Check if the pool is assigned correctly #142

cronosnull · 2019-11-21T18:12:57Z

See https://cern.service-now.com/service-portal/view-request.do?n=RQF1370606

cronosnull · 2019-11-28T16:37:08Z

Context

The tier0 collector, when queried for the schedds, return also the global pool schedds with some implications:

The schedds from those collectors are queried twice. That implies that the documents are processed twice (in most cases they are overwritten on ES, and the history is not affected as the checkpoint is set by schedd name).
There will exist reports for the same jobs with a different value for the CMS_Pool attribute (documents for the same batch are overwritten). Because I suspected something similar, I did a change in the order of the collectors in the collectors.json in production 2 weeks ago and that resulted in a reduction of the tier0 jobs in ES.
This has been happening all the time but became evident because of the CMS_Pool attribute.
This also happens in the SI data in ES -e.g. the same schedd is listed with two different pools (they use the same strategy to add the metadata.pool value)

Alternatives

There are several alternatives to fix this:

Rely on the order of the collectors.json file and deduplicate by schedd name. This is, the jobs in schedd will belong to the first pool that claims it.
For the Tier0 collectors query only for the schedds with type tier0schedd. But, I have seen that the global pool also has tier0schedd schedds and the CERN (Tier0) pool also has production and crab schedds.
Instead of using the pool, use the CMSGWMS_Type, which is a property of the schedd and have values: prodschedd, crabschedd, tier0schedd, cmsconnect, institutionalschedd.

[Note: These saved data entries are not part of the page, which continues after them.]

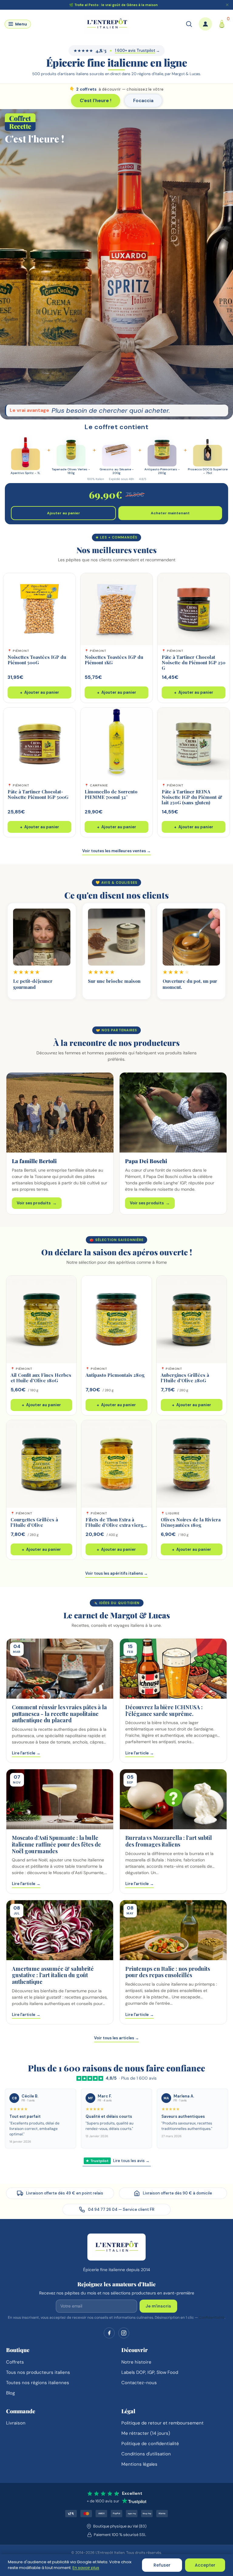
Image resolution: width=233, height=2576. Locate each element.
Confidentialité (212, 2317)
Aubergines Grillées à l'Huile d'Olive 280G (185, 1377)
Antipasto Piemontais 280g (115, 1375)
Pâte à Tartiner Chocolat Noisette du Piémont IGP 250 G (193, 662)
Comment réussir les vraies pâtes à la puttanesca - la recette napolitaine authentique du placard (59, 1713)
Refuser (162, 2565)
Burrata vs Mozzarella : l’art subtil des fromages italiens (168, 1841)
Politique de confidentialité (150, 2444)
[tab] (95, 100)
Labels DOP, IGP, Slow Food (149, 2372)
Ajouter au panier (63, 513)
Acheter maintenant (170, 513)
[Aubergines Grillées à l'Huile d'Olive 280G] (192, 1319)
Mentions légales (139, 2464)
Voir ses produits (37, 1203)
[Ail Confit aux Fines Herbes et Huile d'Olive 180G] (41, 1319)
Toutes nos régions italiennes (37, 2383)
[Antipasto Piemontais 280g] (116, 1319)
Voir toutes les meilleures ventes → (116, 850)
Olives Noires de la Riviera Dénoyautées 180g (191, 1522)
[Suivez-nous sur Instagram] (123, 2332)
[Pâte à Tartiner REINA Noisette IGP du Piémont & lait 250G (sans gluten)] (193, 744)
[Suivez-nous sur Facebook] (109, 2332)
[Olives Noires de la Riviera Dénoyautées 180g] (192, 1464)
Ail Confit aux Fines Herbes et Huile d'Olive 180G (41, 1377)
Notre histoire (136, 2362)
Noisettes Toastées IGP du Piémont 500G (37, 660)
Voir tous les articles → (116, 2037)
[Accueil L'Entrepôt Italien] (116, 2247)
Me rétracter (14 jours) (145, 2433)
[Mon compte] (205, 24)
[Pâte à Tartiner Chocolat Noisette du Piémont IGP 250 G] (193, 609)
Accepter (205, 2565)
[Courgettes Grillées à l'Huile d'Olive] (41, 1464)
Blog (10, 2393)
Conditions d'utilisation (146, 2454)
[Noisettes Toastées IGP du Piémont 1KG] (116, 609)
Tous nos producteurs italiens (38, 2372)
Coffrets (15, 2362)
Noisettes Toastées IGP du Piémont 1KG (114, 660)
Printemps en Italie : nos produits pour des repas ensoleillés (167, 1972)
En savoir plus (86, 2568)
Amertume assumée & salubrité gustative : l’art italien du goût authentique (53, 1975)
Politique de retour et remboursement (162, 2423)
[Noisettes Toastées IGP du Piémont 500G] (39, 609)
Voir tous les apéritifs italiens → (116, 1573)
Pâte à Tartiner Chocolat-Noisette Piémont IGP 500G (38, 794)
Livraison (15, 2423)
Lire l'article (26, 1753)
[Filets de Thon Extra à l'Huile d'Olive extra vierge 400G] (116, 1464)
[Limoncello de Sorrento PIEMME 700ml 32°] (116, 744)
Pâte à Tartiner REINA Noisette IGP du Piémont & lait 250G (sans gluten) (192, 797)
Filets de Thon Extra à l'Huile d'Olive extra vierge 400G (116, 1525)
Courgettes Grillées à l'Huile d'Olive (34, 1522)
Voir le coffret (116, 316)
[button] (18, 24)
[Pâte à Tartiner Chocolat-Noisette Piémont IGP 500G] (39, 744)
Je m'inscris (158, 2306)
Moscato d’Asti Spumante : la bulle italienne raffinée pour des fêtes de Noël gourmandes (56, 1844)
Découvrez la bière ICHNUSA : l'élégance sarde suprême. (164, 1710)
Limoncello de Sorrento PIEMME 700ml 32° (111, 794)
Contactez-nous (139, 2383)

All alternatives are easy to implement, the alternative 1 doesn't imply changes in the data as the same schedds will be queried (but now only once). I tested the alternative 2 and, with that filter, have some missing jobs (so there are some schedds with other types only listed in the tier0 collectors). Alternative 3 will solve a different problem (and I'm not sure if, having the type attribute, this one will give some new information). So, I'll go ahead with alternative 1 while we can have a better solution.

cc: @leggerf

leggerf · 2019-11-28T17:11:35Z

Hi Christian, Many thanks for your investigation. Your 1) seems reasonable, but I would like to get confirmation from the SI experts that we are implementing the right logic. James, Antonio, can you please take a look and let us know your thoughts (and btw, looks like the same issue appears also in the SI data). cheers Federica

…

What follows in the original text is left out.